US stocks tumbled on Monday as investors worried rising mortgage defaults and credit market losses will drag on the economy, fuelling fears that consumers will slash spending during the vital holiday season.
The decline, led once again by big drops in financial services stocks, erased the year's gains for the benchmark S&P 500 index. Citigroup Inc, the largest US bank, slid below the $30 mark for the first time since October 2002.
The sell-off in financials overshadowed optimism early in the session fed by reports that the holiday shopping season's unofficial kick-off on Friday was stronger than many had expected. Retailers soon lost their bid as well with the S&P retailer index falling nearly 3 percent.
In shunning stocks and other risky assets, investors rushed to the perceived safety of US government bonds, sparking the biggest bond market rally in more than three years. The yield on benchmark 10-year Treasury notes which moves inversely to their price, fell to the lowest in more than three and a half years.

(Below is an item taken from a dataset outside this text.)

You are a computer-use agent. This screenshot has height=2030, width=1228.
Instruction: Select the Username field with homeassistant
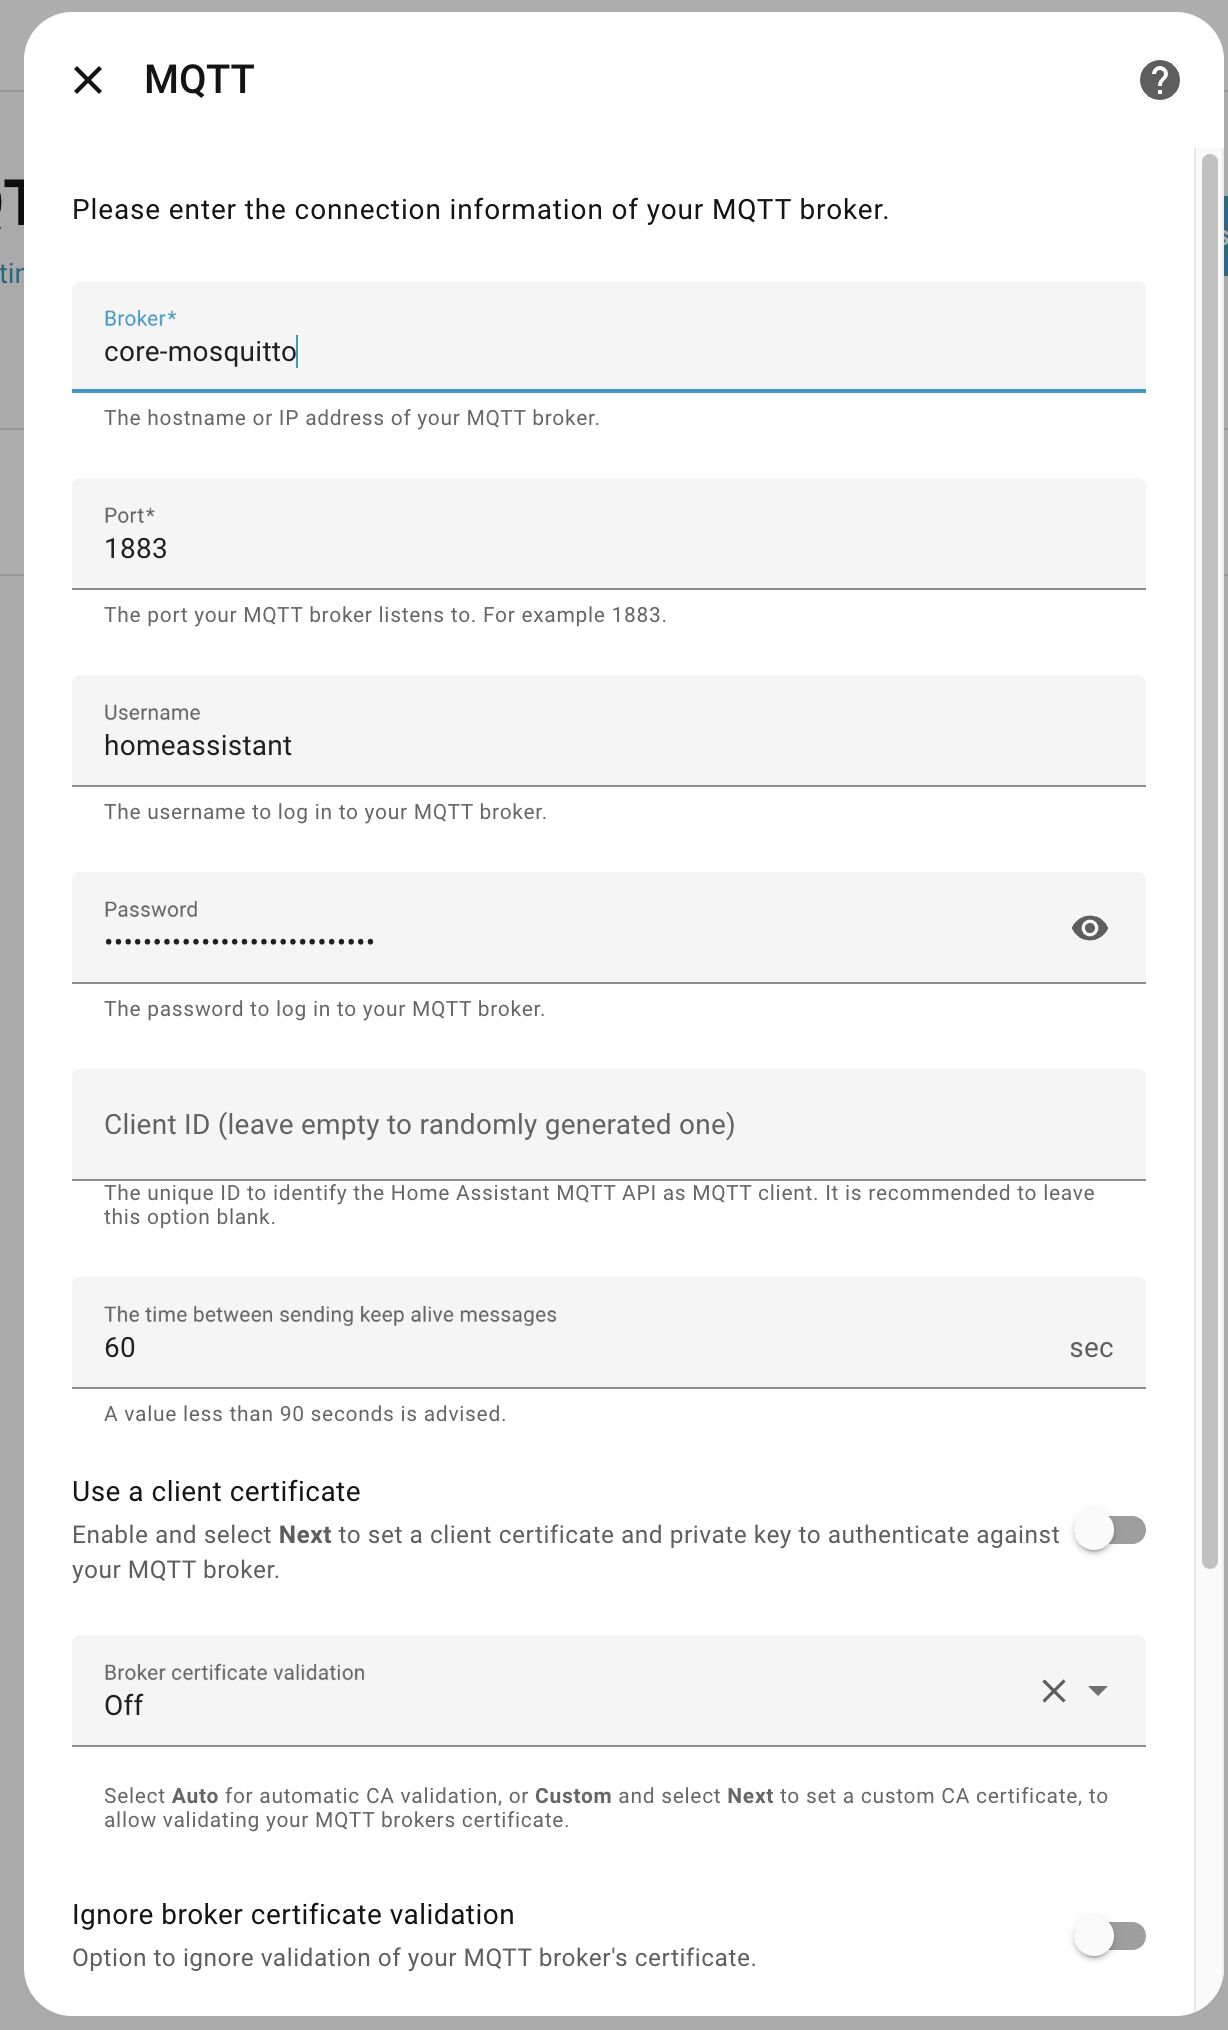point(608,745)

"The big thing is finance is down. It is more worries about the financial crisis, and what the expectations of these big banks are," said Giri Cherukuri, head trader at OakBrook Investments LLC in Lisle, Illinois.
"People are trying to figure out about the slowdown, and more and more people are thinking more seriously about how severe the economic slowdown is going to be," he said. The Dow Jones industrial average slid 237.44 points, or 1.83 percent, to close at 12,743.44. The Standard & Poor's 500 Index sunk 33.48 points, or 2.32 percent, to 1,407.22. The Nasdaq Composite Index plunged 55.61 points, or 2.14 percent, to close at 2,540.99.
The slide took the indexes down more than 10 percent off their 52-week closing highs set last month. Market technicians consider a drop of this magnitude as a correction in an index or an asset. The S&P 500 finished in the red for the year-to-date. Citigroup was among the top drags on the Dow and the S&P 500, along with Exxon Mobil Corp, whose stock declined as crude oil prices retreated.
In the latest sign of trouble for the housing industry, home financing providers Freddie Mac and Fannie Mae fell sharply after UBS downgraded the mortgage finance companies, citing increased mortgage losses and erosion of other home-loan investments.
Home builder shares also tumbled, including KB Home, whose stock ended down 9.4 percent at $19.65 on the New York Stock Exchange. The Dow Jones home construction index slid 6.6 percent.
The sell-off in shares of financial services companies coincided with a report from Goldman Sachs saying that HSBC, Europe's biggest bank, would likely need a further $12 billion in provisions for its US subprime mortgages and home equity loans.
HSBC on Monday provided up to $35 billion to support its two structured investment vehicles, or SIVs. SIVs have been battered by the recent subprime-related credit turmoil. Citigroup shares closed down nearly 6 percent at $29.80 on the New York Stock Exchange where shares of Bank of America Corp, the No 2 US bank, ended down 2.94 percent at $41.88.
Among retailer, shares of Home Depot Inc, the No 1 US home improvement retailer, slid more than 5 percent to $27.49 on the NYSE, while those of department store operator Macy's Inc plunged 6.1 percent to $28.21. Exxon Mobil shares ended down 2.96 percent at $85.68 after US crude for January delivery fell 48 cents to settle at $97.70 per barrel on the New York Mercantile Exchange.